Cristo de las Noas, at 21.80 m, is the third tallest statue of Christ in Latin America, only smaller than the statue of Christ The Redeemer in Brazil and Cristo de la Concordia in Cochabamba, Bolivia. Situated on the top of a hill, this image of Jesus with extended arms symbolises protection for the inhabitants of Torreon. The hilltop has a Catholic church and offers a view of the entire city.

There are also several shopping centers in the city, including Galerias Laguna, Plaza Cuatro Caminos, and Intermall.

The "Canal de la Perla" (the Pearl Watercourse), an underground watercourse built in the 19th century to drive the Nazas' river water to the fields near the city, was re-discovered in 2003 and re-opened in 2014. It now passes under the oldest part of the city and it can be visited and walked through. It is also used for cultural and artistic exhibitions.

In 2006, the "Museo Arocena" (Arocena Museum) that holds art collections from the pre-Hispanic times to the present, was opened; it also has a section dedicated to Mexico's and Torreón's history. There are also temporal expositions, conferences, book fairs, movies, and activities for children.

============

Tasks to perform ::
1) From the passage on Torreón, extract the words from "There are also several" up to and including "activities for children.".
2) Answer these questions using the passage on Torreón:
(a) How tall is Cristo de las Noas?
(b) In what year was the "Canal de la Perla" re-opened?
(c) In what year was the "Museo Arocena" opened?
3) Write a continuation of the passage on Torreón's attractions, picking up right after its final sentence.

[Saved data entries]

============

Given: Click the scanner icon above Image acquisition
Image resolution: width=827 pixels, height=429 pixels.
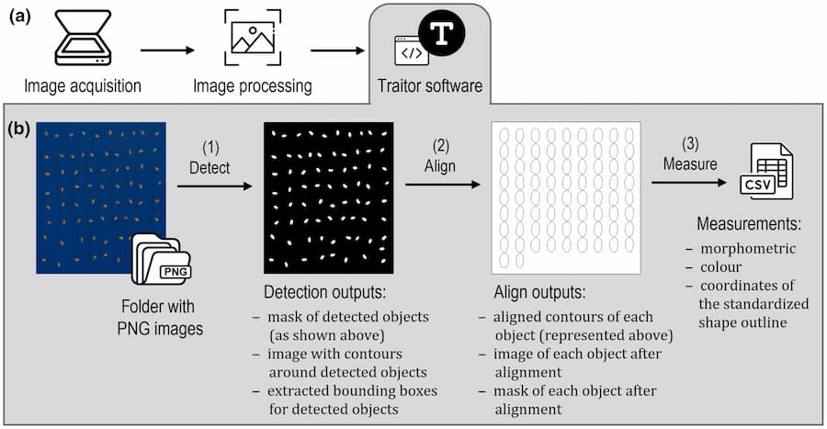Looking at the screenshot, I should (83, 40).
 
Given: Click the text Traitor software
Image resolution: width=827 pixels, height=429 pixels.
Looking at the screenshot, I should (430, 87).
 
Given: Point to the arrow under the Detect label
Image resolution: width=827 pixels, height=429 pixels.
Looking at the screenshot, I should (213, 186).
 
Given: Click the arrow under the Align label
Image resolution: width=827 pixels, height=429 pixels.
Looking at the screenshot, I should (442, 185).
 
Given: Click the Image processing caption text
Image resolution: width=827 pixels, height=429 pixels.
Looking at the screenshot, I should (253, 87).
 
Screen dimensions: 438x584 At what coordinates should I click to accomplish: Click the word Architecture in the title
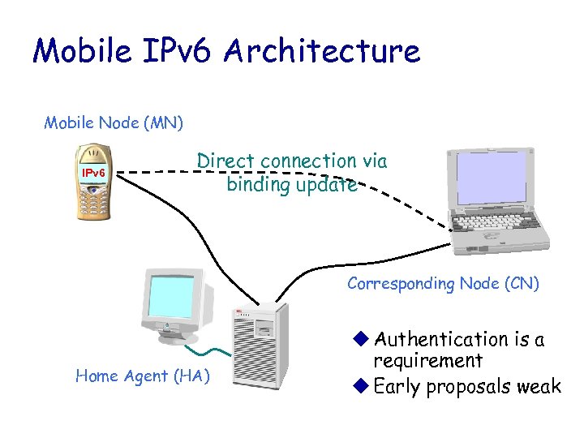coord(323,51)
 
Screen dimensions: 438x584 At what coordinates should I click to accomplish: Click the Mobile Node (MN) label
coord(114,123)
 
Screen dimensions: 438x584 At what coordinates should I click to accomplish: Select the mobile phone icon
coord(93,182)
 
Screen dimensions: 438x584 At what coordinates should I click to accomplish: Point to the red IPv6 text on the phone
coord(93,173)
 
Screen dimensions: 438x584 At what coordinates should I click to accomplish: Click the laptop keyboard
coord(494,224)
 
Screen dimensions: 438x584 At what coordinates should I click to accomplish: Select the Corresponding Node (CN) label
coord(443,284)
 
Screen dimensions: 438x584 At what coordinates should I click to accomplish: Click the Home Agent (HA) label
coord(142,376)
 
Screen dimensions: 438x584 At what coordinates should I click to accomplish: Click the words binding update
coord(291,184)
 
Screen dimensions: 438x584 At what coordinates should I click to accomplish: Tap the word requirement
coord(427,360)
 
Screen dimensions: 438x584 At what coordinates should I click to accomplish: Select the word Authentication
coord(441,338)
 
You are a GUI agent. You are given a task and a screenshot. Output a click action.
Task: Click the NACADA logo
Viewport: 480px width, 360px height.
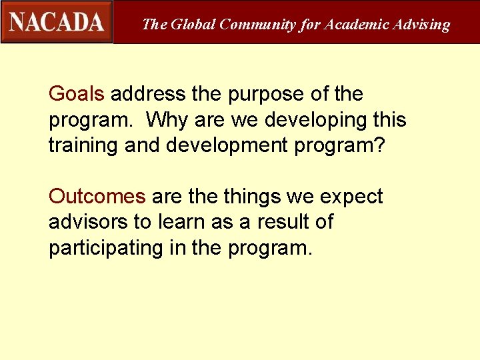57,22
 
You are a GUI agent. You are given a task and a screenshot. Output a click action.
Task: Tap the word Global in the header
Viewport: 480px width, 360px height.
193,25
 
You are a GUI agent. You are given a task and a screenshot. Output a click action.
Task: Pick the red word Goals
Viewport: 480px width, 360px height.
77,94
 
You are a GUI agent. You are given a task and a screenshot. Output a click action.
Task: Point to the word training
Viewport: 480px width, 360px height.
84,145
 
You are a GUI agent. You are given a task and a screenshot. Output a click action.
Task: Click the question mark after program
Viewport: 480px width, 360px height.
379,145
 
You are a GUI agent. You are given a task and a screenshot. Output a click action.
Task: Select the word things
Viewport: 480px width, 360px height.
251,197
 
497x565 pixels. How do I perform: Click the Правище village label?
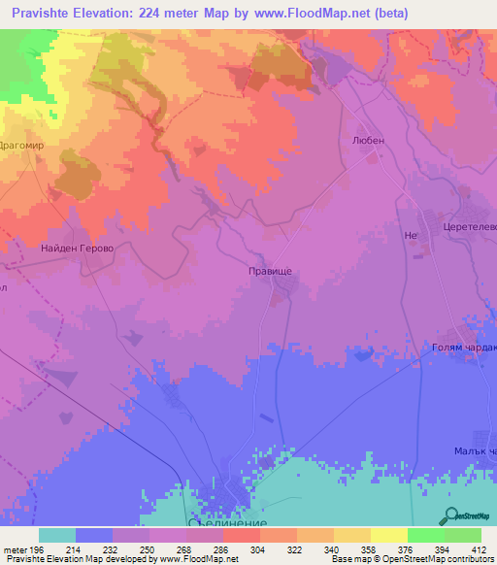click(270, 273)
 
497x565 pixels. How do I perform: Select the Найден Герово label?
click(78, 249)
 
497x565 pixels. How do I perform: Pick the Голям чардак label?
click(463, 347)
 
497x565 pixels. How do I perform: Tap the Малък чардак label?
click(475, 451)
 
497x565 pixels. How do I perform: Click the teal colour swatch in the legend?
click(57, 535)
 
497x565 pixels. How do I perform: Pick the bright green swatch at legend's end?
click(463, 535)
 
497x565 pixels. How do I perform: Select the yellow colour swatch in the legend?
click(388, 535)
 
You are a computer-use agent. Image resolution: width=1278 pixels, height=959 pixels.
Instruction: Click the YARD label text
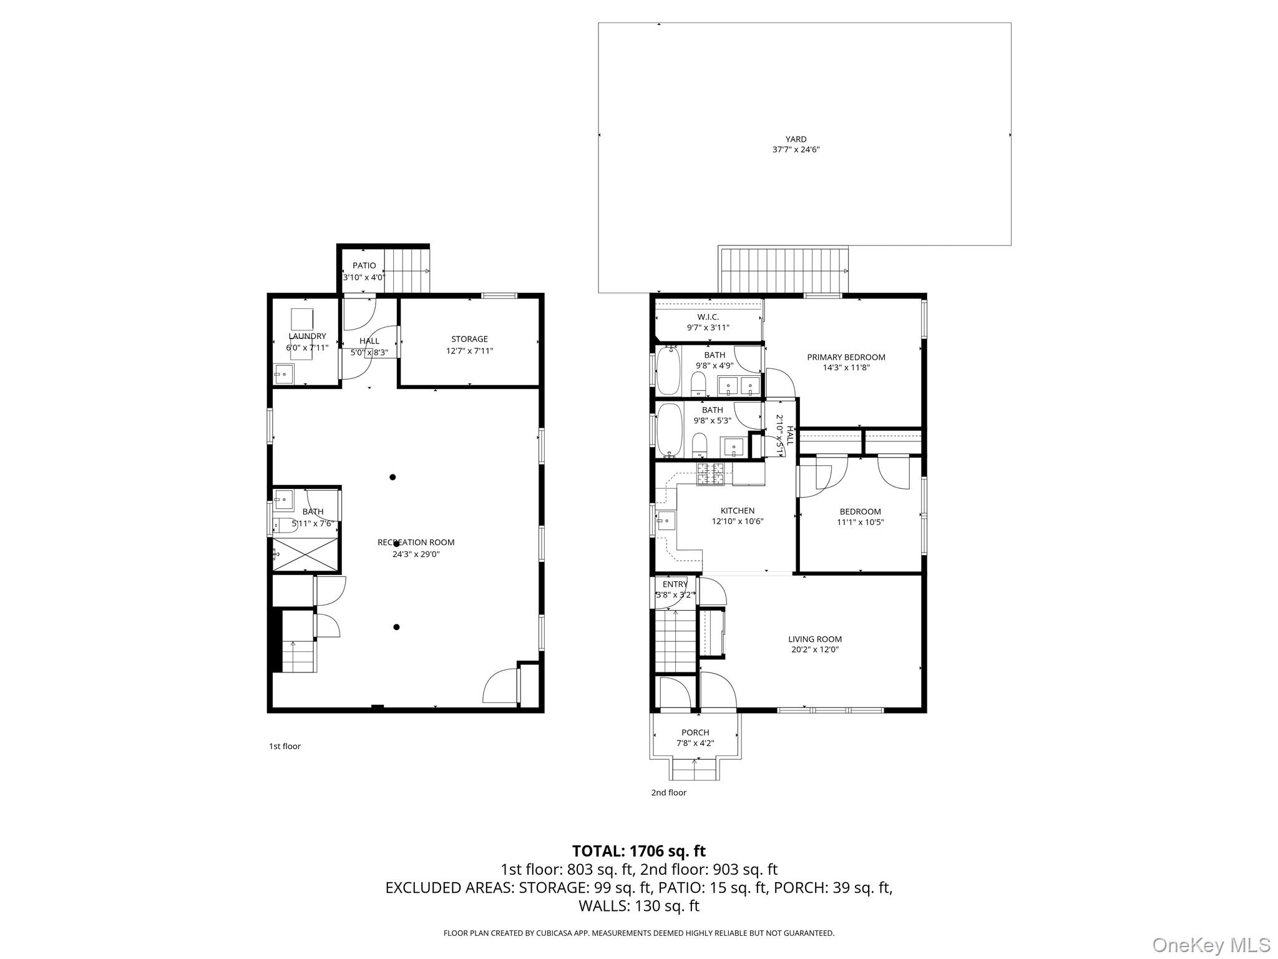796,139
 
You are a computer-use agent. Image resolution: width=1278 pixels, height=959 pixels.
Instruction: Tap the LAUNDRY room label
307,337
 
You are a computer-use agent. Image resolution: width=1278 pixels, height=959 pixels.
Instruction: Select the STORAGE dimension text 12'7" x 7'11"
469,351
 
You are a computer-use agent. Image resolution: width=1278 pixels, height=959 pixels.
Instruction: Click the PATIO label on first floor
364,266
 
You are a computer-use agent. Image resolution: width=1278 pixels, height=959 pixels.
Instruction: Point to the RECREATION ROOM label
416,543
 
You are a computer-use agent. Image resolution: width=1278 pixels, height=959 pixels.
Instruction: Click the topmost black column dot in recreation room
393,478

============

Answers below ::
1)
There are also several shopping centers in the city, including Galerias Laguna, Plaza Cuatro Caminos, and Intermall.

The "Canal de la Perla" (the Pearl Watercourse), an underground watercourse built in the 19th century to drive the Nazas' river water to the fields near the city, was re-discovered in 2003 and re-opened in 2014. It now passes under the oldest part of the city and it can be visited and walked through. It is also used for cultural and artistic exhibitions.

In 2006, the "Museo Arocena" (Arocena Museum) that holds art collections from the pre-Hispanic times to the present, was opened; it also has a section dedicated to Mexico's and Torreón's history. There are also temporal expositions, conferences, book fairs, movies, and activities for children.

2)
(a) 21.80 m
(b) 2014
(c) 2006

3)
==Economy==
The area was originally a center for ranching. With irrigation the city became an important center for support for farming and processing of cotton. In the middle of the 20th century, it became an industrial city. The city has industries in textiles, clothing and metals processing. Some important industries and companies that have business here, like Peñoles, an important Mexican mining group, and Motores John Deere, Lala, an important dairy products company, Yura Corporation, stores like Soriana, Cimaco, Extra, among others.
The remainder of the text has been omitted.